Mais l’écologie politique - et ce n’est pas la moindre des difficultés !- doit aussi inventer un modèle capable de répondre à la quête existentielle exigée par une humanité « cervelée » qui ne peut se contenter de faire du « sur place ». C’est alors l’occasion de défis de « progrès » basés davantage sur le développement de l’Etre… et moins sur celui de l’Avoir (5)…

A elle aussi d’inventer les mécanismes indispensables au partage équitable de la richesse produite (6) (Qu’elle soit réelle ou virtuelle devient ici presque secondaire !)… Un partage dramatiquement oublié par le modèle économique actuel… A elle d’accorder toute l’attention nécessaire et donner sa solution pour que ceux qui travaillent la terre, victimes aujourd’hui d’un véritable scandale économique qui n’épargne aucun continent, retrouvent leur dignité (sans oublier le sort des « travailleurs de la mer » qui n’est pas plus enviable !).

Dans ce contexte de très large remise « à plat », l’écologie politique se doit de réformer en profondeur le système financier.

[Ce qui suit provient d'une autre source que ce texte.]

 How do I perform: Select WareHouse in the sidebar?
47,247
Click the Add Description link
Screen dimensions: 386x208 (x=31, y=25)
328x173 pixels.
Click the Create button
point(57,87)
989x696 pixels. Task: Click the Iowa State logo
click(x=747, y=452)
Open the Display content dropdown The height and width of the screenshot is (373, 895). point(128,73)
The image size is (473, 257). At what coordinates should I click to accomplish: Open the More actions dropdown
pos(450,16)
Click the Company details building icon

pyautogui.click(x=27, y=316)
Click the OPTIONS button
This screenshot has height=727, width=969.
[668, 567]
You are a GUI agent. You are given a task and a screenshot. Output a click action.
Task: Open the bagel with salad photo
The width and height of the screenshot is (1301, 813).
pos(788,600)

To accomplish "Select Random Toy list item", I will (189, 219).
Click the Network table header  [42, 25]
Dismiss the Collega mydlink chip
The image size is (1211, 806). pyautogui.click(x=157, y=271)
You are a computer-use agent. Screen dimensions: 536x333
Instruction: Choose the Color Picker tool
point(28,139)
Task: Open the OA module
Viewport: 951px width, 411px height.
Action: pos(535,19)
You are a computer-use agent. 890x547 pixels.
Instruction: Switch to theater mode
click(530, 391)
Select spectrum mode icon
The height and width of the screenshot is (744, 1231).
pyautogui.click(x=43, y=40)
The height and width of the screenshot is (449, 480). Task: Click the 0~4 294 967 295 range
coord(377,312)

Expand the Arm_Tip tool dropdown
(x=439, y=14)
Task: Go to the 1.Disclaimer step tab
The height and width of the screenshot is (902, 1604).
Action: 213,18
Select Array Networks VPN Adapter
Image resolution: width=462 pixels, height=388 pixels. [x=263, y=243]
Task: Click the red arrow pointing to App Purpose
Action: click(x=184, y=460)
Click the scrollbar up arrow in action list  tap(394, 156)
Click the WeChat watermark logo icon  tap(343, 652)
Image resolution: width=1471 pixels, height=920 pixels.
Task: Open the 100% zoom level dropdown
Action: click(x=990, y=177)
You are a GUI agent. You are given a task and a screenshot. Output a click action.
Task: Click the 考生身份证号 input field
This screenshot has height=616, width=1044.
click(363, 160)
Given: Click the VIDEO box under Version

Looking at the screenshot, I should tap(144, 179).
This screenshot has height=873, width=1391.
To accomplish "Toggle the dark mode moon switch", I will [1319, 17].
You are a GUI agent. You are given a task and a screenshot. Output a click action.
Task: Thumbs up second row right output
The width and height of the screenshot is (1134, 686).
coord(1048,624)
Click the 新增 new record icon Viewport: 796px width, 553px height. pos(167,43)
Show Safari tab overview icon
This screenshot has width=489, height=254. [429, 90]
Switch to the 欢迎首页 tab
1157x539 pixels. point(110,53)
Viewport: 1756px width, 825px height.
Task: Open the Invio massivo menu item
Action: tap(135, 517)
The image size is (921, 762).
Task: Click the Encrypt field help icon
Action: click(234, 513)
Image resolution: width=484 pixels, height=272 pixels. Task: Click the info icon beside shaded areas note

Ce monde fait d’illusions qui aujourd’hui booste la cupidité et impose des gouvernances absurdes au monde réel… doit redevenir l’utilité sociale qu’il a longtemps été, avec le souci d’assurer un vrai service au public…


Le temps est donc favorable à l’écologie politique. Et l’écologie politique est devenue une chance pour le monde dans la mesure où, ayant le projet d’un nouveau modèle de gouvernance, ses propositions seront marquées du sceau de la rupture…


Mais, nous venons de l’évoquer, si l’écologie politique a beaucoup à faire pour assumer son avenir, bâtir son programme, le faire accepter, se mettre en situation de l’appliquer, son succès est aussi… une affaire de stratégie….


La pertinence « politique » de l’écologie passe par la dimension européenne…
N’oublions pas : l’enjeu écologique est planétaire !
Malgré ses résultats aux dernières élections en France, le mouvement écologiste n’a pas de chance d’accéder au pouvoir avant très longtemps dans ce pays (par ailleurs, un succès à cette échelle resterait anecdotique par rapport à l’enjeu réel !).
Alors, la pertinence et les chances de succès de l’écologie politique passe par un « travail » à l’échelle continentale, suppose une stratégie européenne… Et la démarche du mouvement « Europe écologie » nous semble opportune car nous la ressentons comme inscrite dans cette « vision », susceptible à terme de porter le défi écologique à un niveau qui lui convient.
Ainsi, aujourd’hui, l’écologie politique, coordonnée et pratiquée au niveau européen, nous semble le chemin le plus sûr pour parvenir à de vraies nouvelles options et les assumer…
Le mouvement « Europe Écologie » a été initié en France à l'automne 2007 par plusieurs leaders écologistes pour les élections européennes de 2009. Ce rassemblement s’est confirmé en 2010 à l'occasion des élections régionales en France.
Au lendemain de ces régionales, Daniel Cohn-Bendit a lancé un appel à la constitution du collectif politique « Europe Ecologie-22 mars » (repris dès les lendemains par d’autres leaders…). Selon lui, ce collectif, « ni parti machine, ni parti entreprise », est un « enjeu de la maturité » qui permettrait à Europe Ecologie de se métamorphoser en « véritable sujet politique écologiste autonome, transcendant les vieilles cultures politiques, et les contours, la structure et la stratégie, seront définis par les futurs membres. Europe écologie propose notamment une conversion écologique de l'économie…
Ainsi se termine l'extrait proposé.